Nipsey Hussle: So Much More Than Rap
The Life and Legacy of Ermias Asghedom
Grieve not that I die young. Is it not well to pass away ere life hath lost its brightness?
— Lady Flora Hastings
He was different.
It wasn’t just the $100 Crenshaw mixtape or the Marathon Clothing store or the work he did to quell gang violence and promote his beloved neighborhood’s art and culture.
It was all of that — and so much more.
Ermias Asghedom, known to the rest of us as Nipsey Hussle, was shot and killed at the age of thirty-three in his hometown of Los Angeles. In the days since his shocking death, the phrase that has come up over and over again about the man is, “he was so much more than just rap.”
But hip-hop was his entryway, the door through which he’d walk before turning around and offering a hand to so many others that were coming behind him.
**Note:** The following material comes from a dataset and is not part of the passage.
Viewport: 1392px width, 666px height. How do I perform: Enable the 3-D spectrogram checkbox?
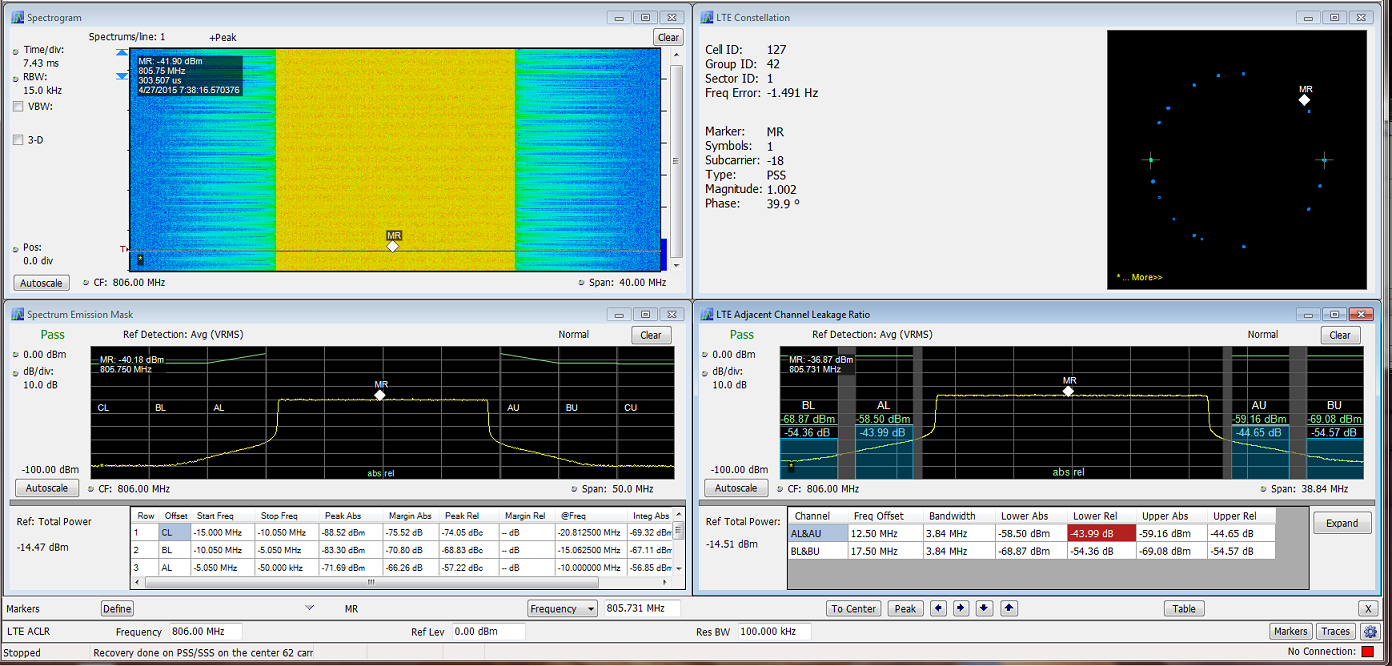[18, 140]
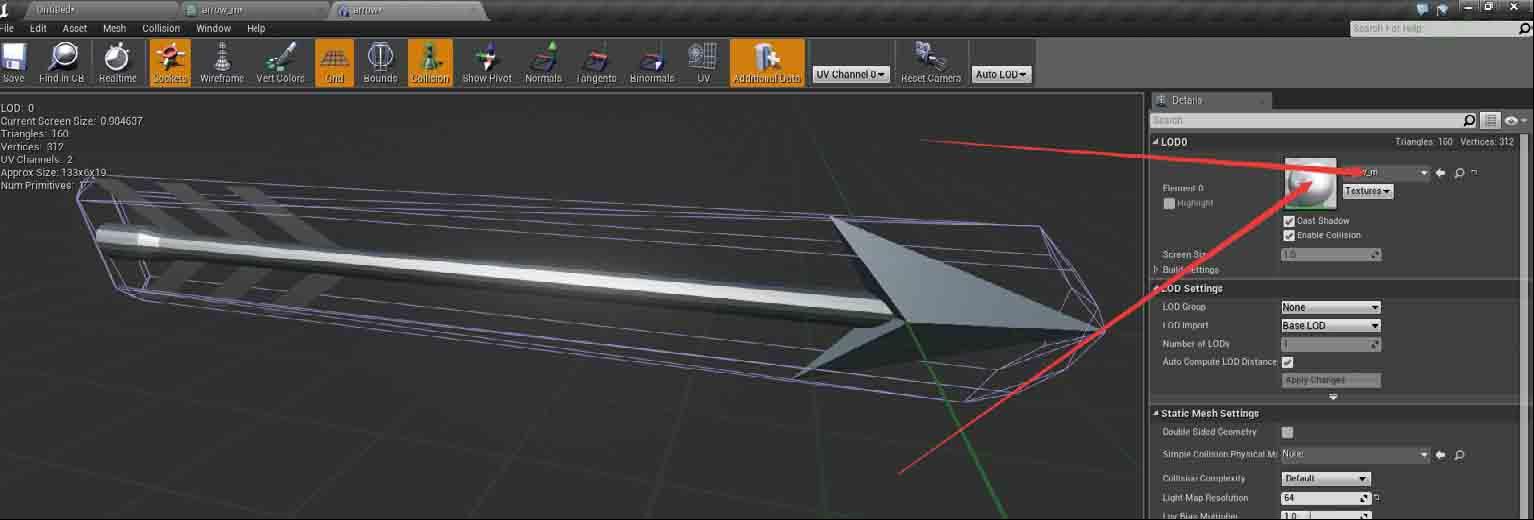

He had been making music for a few years, but people began to notice the lanky kid with the South Central state of mind and a hoarse voice full of urgent desperation that belied his calm eyes and relaxed demeanor when his mixtape, Bullets Ain’t Got No Name, and its sequel hit the streets in 2008. Two years later, he graced the cover of the annual XXL Freshman issue alongside J. Cole, Wiz Khalifa, Big Sean, and others.
After his deal with Epic Records stalled, he created his own label, All Money In, and went back to the mixtapes, culminating in 2013 with Crenshaw. To illustrate the devaluation of music in the digital age, Hussle made a limited edition run of a thousand copies of the DJ Drama-presented project with a price tag of $100 each and sold them at a pop-up shop. Jay-Z, always one to recognize a savvy business move, bought 100 copies through Roc Nation, and all thousand were sold that day. The move led to Forbes calling him “Independent Music’s Next Mogul.”
In all, he released thirteen mixtapes, but his only official major label album, Victory Lap, didn’t drop until 2018. He was patient and didn’t release it until everything was just right — not just the music, but the situation, the timing, and the climate. It proved to be worth the wait, receiving rave reviews and even garnering a Grammy nomination for Best Rap Album.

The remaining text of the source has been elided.